■ WHAT IS EXPECTED ■
Look through the listing below for the string "computer". Say how many lines hold it, and nothing else.

■ EXERCISE DATA ■
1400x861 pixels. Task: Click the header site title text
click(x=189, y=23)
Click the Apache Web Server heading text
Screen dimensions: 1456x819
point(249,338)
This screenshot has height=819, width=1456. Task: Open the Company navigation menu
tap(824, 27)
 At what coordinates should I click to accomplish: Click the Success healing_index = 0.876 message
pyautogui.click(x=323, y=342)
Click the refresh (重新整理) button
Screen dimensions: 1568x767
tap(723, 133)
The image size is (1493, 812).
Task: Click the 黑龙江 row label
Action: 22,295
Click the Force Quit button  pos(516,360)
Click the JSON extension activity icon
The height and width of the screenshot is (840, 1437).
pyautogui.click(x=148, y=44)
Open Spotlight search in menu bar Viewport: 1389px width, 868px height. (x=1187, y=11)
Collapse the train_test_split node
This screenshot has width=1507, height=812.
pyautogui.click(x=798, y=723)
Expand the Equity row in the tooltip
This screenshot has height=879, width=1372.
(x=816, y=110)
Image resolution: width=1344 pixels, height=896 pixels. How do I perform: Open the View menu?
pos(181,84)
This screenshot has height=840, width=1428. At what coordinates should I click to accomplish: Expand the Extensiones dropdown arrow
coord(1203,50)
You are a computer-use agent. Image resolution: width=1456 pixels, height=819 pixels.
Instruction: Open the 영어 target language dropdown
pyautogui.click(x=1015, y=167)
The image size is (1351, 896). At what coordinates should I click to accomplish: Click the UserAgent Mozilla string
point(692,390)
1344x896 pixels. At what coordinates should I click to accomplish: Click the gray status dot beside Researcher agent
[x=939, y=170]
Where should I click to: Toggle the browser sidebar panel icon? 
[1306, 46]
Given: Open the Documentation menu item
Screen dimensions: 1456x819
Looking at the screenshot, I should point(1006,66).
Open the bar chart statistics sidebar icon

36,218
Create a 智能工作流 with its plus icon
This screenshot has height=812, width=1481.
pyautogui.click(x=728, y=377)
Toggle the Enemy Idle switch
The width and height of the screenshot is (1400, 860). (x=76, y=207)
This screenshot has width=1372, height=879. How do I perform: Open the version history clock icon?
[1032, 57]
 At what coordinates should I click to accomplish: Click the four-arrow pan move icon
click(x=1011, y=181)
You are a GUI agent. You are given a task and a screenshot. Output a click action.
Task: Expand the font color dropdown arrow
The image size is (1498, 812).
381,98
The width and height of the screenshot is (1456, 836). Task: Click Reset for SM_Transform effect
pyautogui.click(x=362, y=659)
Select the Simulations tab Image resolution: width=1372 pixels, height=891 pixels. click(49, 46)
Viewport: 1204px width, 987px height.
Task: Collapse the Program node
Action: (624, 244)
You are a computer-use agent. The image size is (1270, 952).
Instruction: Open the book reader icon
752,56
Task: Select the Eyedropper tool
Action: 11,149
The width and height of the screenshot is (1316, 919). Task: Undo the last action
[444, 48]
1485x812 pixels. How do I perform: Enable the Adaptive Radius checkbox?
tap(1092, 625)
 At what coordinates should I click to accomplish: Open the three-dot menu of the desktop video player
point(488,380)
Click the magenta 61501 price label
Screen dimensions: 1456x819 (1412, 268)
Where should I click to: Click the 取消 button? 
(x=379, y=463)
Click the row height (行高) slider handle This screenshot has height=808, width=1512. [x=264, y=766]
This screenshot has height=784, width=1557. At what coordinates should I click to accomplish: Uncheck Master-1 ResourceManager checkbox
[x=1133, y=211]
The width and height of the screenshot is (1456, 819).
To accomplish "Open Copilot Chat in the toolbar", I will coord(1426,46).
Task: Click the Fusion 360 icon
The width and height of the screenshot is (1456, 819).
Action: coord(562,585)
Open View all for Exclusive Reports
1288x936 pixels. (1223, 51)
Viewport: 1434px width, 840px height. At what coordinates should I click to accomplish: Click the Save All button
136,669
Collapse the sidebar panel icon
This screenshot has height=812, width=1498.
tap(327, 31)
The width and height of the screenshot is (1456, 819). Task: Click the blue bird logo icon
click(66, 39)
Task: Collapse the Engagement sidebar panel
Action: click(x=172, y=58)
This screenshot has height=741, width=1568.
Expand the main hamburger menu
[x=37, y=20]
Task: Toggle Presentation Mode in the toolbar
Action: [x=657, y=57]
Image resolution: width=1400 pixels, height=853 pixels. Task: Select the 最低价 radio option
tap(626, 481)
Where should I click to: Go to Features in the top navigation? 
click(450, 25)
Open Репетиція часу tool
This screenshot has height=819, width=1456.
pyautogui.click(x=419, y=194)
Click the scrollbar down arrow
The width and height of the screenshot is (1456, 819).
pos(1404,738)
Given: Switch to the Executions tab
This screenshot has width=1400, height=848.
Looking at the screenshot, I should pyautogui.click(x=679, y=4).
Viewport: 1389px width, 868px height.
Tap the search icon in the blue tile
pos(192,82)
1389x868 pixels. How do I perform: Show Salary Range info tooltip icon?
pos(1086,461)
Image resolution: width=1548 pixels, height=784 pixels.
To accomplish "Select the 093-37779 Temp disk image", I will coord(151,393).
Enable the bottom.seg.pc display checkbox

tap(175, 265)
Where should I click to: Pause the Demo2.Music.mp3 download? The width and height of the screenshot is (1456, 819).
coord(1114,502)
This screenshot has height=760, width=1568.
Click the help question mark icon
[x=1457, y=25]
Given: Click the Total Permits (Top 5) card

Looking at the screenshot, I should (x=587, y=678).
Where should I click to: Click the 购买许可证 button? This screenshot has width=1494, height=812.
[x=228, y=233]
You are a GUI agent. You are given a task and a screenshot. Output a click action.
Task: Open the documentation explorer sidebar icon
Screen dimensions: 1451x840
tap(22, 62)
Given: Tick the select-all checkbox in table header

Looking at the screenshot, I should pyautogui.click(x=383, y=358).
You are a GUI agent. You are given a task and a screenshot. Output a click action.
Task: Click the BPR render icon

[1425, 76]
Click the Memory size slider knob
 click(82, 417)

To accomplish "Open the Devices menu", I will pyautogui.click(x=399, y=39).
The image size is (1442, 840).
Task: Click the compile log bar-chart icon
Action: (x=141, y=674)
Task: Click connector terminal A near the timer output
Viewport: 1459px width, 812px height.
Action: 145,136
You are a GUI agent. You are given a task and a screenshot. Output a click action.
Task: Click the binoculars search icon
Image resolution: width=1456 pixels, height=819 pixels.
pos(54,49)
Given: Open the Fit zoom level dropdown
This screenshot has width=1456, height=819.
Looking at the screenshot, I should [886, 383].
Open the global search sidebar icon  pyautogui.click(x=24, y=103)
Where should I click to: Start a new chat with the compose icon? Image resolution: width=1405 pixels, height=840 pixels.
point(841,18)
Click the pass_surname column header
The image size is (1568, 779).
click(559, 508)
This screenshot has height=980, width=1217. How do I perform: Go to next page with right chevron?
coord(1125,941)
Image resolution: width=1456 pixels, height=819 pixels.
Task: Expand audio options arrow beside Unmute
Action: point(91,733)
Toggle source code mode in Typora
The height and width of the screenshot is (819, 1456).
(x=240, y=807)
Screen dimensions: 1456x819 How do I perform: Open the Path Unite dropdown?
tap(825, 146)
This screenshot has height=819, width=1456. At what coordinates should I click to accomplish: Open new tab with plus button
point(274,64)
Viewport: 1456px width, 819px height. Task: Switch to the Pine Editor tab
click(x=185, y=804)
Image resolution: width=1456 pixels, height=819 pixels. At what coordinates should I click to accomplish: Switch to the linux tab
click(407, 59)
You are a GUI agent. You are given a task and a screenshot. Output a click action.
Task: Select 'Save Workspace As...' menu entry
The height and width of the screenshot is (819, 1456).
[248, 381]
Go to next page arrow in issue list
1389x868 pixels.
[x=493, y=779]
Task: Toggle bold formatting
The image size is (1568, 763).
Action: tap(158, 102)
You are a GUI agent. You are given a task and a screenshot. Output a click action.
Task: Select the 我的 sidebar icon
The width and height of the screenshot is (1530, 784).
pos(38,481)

■ RESPONSE AREA ■
2